Figure 2 presents an approach to building a treatment plan for the patient with stable COPD.

Who should be on short-acting bronchodilators? What is the best agent? Should it be scheduled or used as needed?

All patients with COPD should be an on inhaled short-acting bronchodilator as needed for relief of symptoms [7]. Both short-acting beta agonists (albuterol and levalbuterol) and short-acting muscarinic antagonists (ipratropium) have been shown in clinical trials and meta-analyses to improve symptoms and lung function in patients with stable COPD [9,10] and seem to have comparative efficacy when compared head-to-head in trials [11]. However, the airway bronchodilator effect achieved by both classes seems to be additive when used in combination and is also associated with less exacerbations compared to albuterol alone [12]. On the other hand, adding albuterol to ipratropium increased the bronchodilator response but did not reduce the exacerbation rate [11–13]. Inhaled short-acting beta agonists when used as needed rather than scheduled are associated with less medication use without any significant difference in symptoms or lung function [14].

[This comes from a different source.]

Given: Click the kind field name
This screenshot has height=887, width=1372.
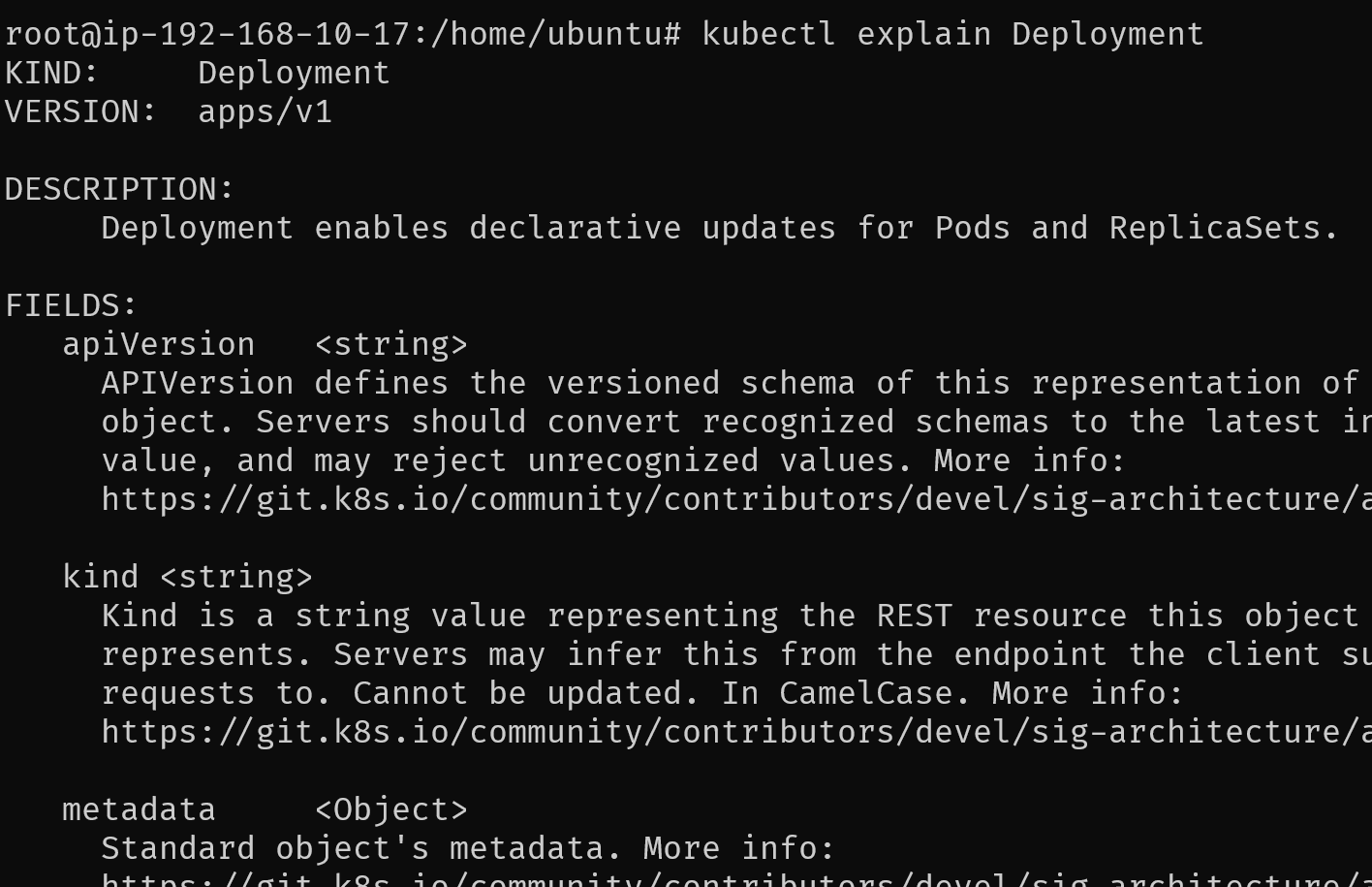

The side effects related to using recommended doses of a short-acting bronchodilator are minimal. In retrospective studies, short-acting beta agonists increased the risk of severe cardiac arrhythmias [15]. Levalbuterol, the active enantiomer of albuterol (R-albuterol) developed for the theoretical benefits of reduced tachycardia, increased tolerability, and better or equal efficacy compared to racemic albuterol, failed to show a clinically significant difference in inducing tachycardia [16]. Beta agonist overuse is associated with tremor and in severe cases hypokalemia, which happens mainly when patients try to achieve maximal bronchodilation; the clinically used doses of beta agonists are associated with fewer side affects but achieve less than maximal bronchodilation [17]. Ipratropium can produce systemic anticholinergic side effects, urinary retention being the most clinically significant especially when combined with long-acting anticholinergic agents [18].

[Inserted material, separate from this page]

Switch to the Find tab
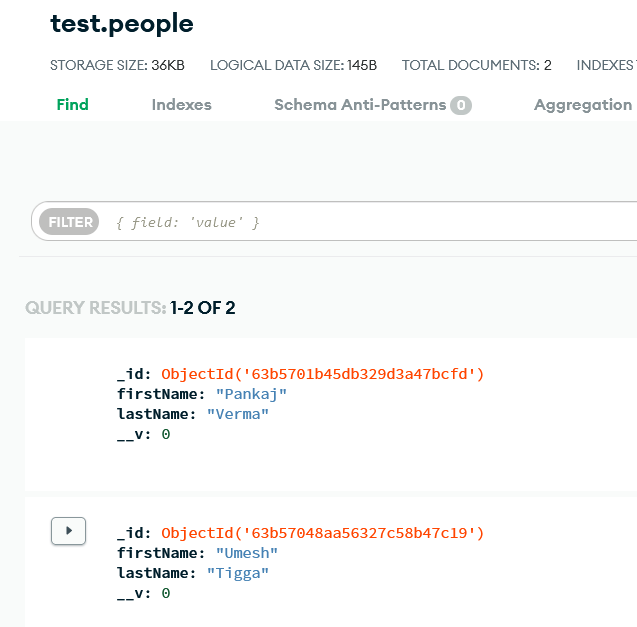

In light of the above discussion, a combination of short-acting beta agonist and muscarinic antagonist is recommended in all patients with COPD unless the patient is on a long-acting muscarinic antagonist [7,18]. In the latter case, a short-acting beta agonist used as a rescue inhaler is the best option. In our patient, albuterol was the choice for his short-acting bronchodilator as he was using the long-acting muscarinic antagonist tiotropium.

Are short-acting bronchodilators enough? What do we use for maintenance therapy?

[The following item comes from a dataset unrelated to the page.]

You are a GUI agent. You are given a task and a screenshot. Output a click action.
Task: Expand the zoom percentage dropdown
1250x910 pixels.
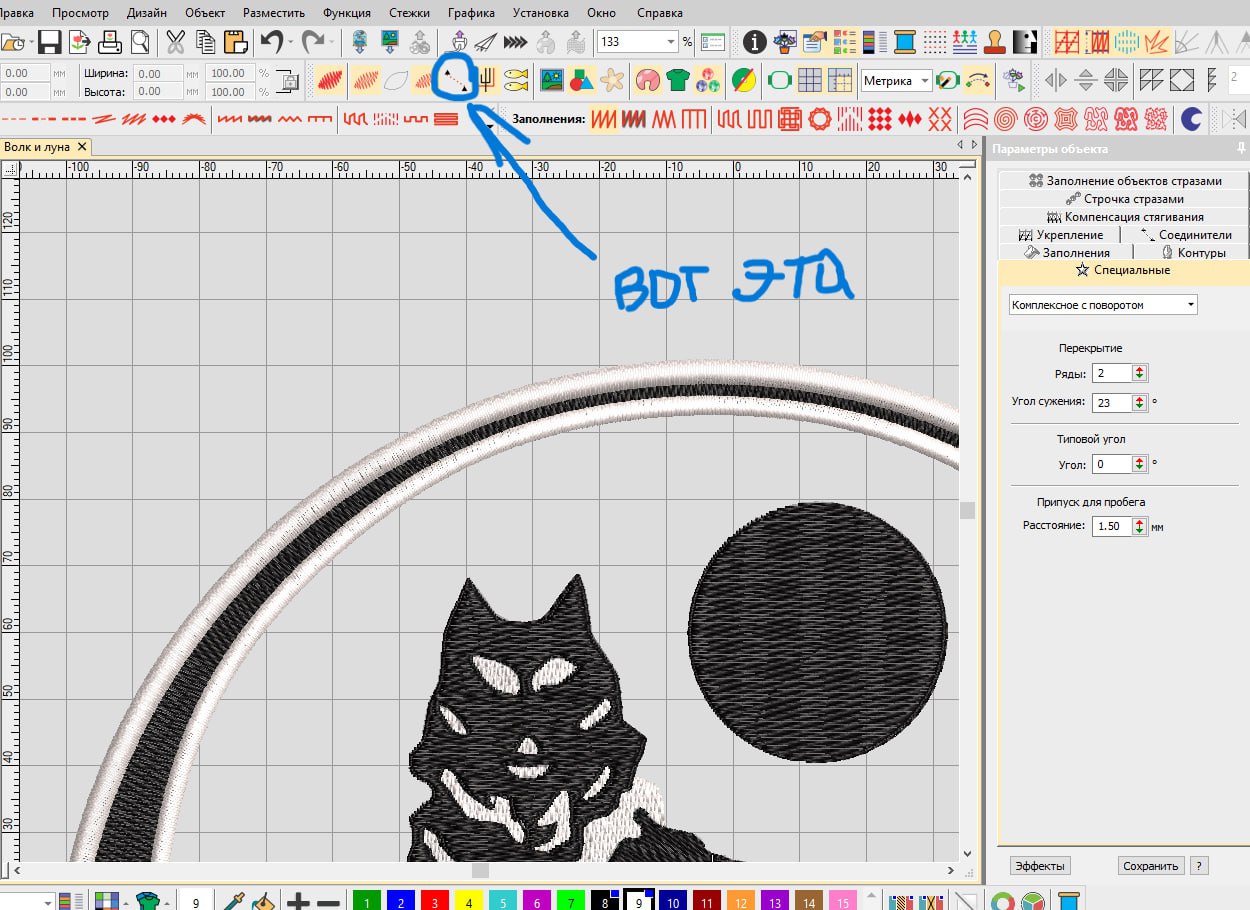pyautogui.click(x=670, y=42)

All patients with COPD who are category B or higher according to the modified GOLD staging system should be on a long-acting bronchodilator [7,19]: either a long-acting beta agonist (LABA) or long-acting muscarinic antagonist (LAMA). Long-acting bronchodilators work on the same receptors as their short-acting counterparts but have structural differences. Salmeterol is the prototype for long-acting selective beta-2 agonist. It is structurally similar to albuterol but has an elongated side chain that allows it to bind firmly to the area of beta receptors and stimulate them repetitively, resulting in an extendedduration of action [20]. Tiotropium on the other hand is a quaternary ammonium of ipratropium that is a nonselective muscarinic antagonist [21]. Compared to ipratropium, tiotropium dissociates more quickly from M2 receptors, which is responsible for the undesired anticholinergic effects, while at the same time it binds M1 and M3 receptors for a prolonged time, resulting in extended duration of action [21].